Has anyone used these before? They're made mainly for coffee and desserts.
I use Torani syrups all the time to make flavored sodas and coffees.
I've tried them in sno-cones, and was very disappointed in the lack of flavor-intensity; if they aren't strong enough to adequately flavor shaved ice, I'm afraid the flavor won't come through at all in a cake.
If you decide to give them a try, I'd use them in place of extracts, and not to replace the liquid or oil called for in the recipe. I don't think it would react well as a fat or liquid replacement, because of all the sugar in the syrup.
You might be able to get a nice subtle flavor in your buttercream, though.
I would try flavoring buttercream with them, but because they are so subtle it doesn't seem like you will get the flavor intensity you want in the cake itself. Also, with them you are not just adding an extract you are adding sugar/corn syrup, too. You can use them in a simple syrup to lightly coat your cake before frosting (some folks spray it on instead of brushing), keeps cake moist and adds flavor. Have fun experimenting.

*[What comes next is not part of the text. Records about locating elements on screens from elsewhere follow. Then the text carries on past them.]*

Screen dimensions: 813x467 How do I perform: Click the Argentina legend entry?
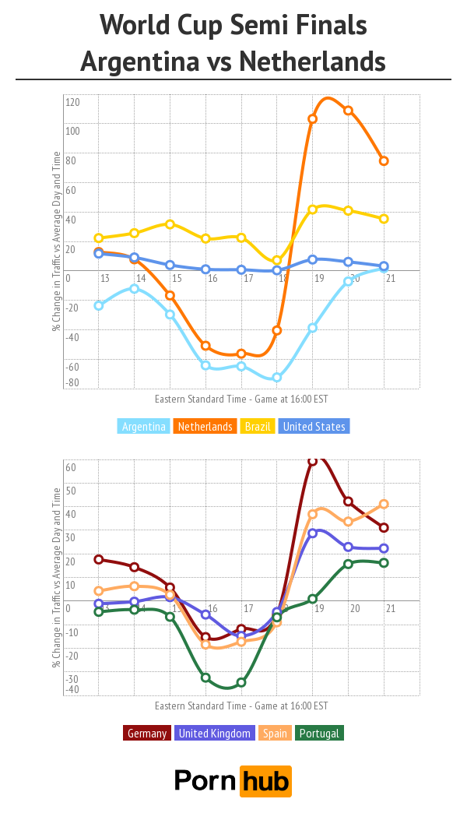[x=144, y=427]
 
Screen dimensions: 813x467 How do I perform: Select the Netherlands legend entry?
[x=205, y=427]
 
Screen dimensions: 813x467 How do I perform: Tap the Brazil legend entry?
[x=258, y=427]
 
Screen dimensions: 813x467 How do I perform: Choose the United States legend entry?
[x=314, y=427]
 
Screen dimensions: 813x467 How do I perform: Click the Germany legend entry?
[x=146, y=734]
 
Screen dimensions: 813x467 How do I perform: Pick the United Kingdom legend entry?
[x=215, y=734]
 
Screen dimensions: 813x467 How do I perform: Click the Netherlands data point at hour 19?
[x=312, y=119]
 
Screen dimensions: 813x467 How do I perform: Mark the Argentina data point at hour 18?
[x=276, y=378]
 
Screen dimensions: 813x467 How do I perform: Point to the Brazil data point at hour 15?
[x=170, y=224]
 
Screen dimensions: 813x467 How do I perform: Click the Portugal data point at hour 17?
[x=241, y=682]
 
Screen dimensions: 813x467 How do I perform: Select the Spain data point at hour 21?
[x=384, y=504]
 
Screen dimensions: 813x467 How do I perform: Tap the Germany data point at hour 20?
[x=348, y=502]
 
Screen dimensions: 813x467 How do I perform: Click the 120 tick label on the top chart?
[x=73, y=102]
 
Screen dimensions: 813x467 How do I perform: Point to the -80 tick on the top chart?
[x=72, y=382]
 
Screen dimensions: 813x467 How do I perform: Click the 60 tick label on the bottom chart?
[x=70, y=468]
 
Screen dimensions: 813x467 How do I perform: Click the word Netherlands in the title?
[x=312, y=61]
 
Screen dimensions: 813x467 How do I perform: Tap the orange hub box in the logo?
[x=265, y=781]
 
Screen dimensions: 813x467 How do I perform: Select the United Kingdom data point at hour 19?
[x=312, y=533]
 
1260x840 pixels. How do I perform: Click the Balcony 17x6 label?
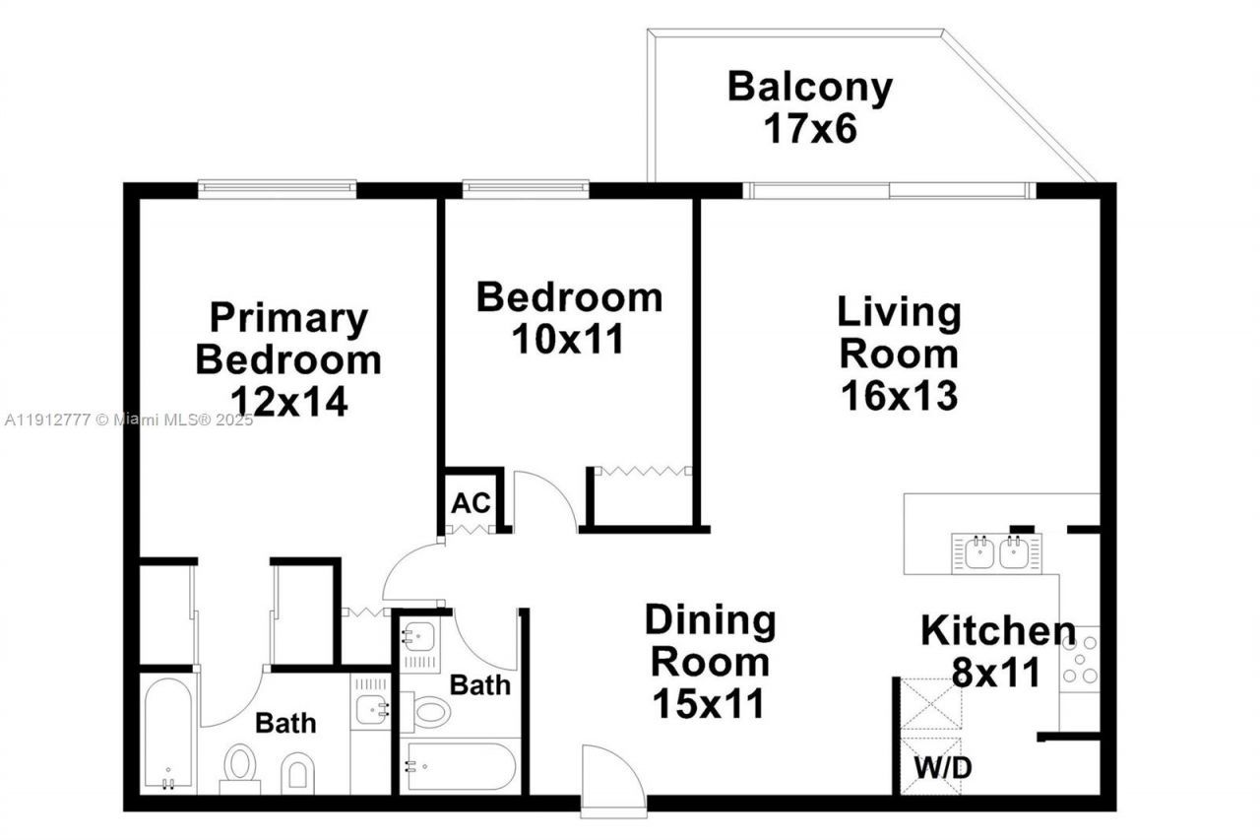coord(809,107)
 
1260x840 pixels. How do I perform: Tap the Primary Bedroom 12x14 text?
coord(288,359)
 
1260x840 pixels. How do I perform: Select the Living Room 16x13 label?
coord(899,354)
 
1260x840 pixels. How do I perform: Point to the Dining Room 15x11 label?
coord(710,662)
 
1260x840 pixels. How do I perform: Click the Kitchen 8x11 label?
coord(996,651)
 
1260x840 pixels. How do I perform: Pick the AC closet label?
coord(471,503)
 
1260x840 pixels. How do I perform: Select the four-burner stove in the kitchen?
coord(1080,659)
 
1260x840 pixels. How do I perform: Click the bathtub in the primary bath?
coord(167,733)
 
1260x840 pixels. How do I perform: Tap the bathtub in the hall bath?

Torani Sugar-Free vanilla is delicious in buttercream! I add about 2 teaspoons to a full batch of Buttercream Dream...
I use Torani in place of simple syrup when i want to add an extra touch of flavor and moistness to an already baked cake!
I didn't think about it being all sugar. I'll try brushing it on and in the frosting but I don't want it to color it too much. I'm stuck with a lot of it if it doesn't work! But it will be good elsewhere.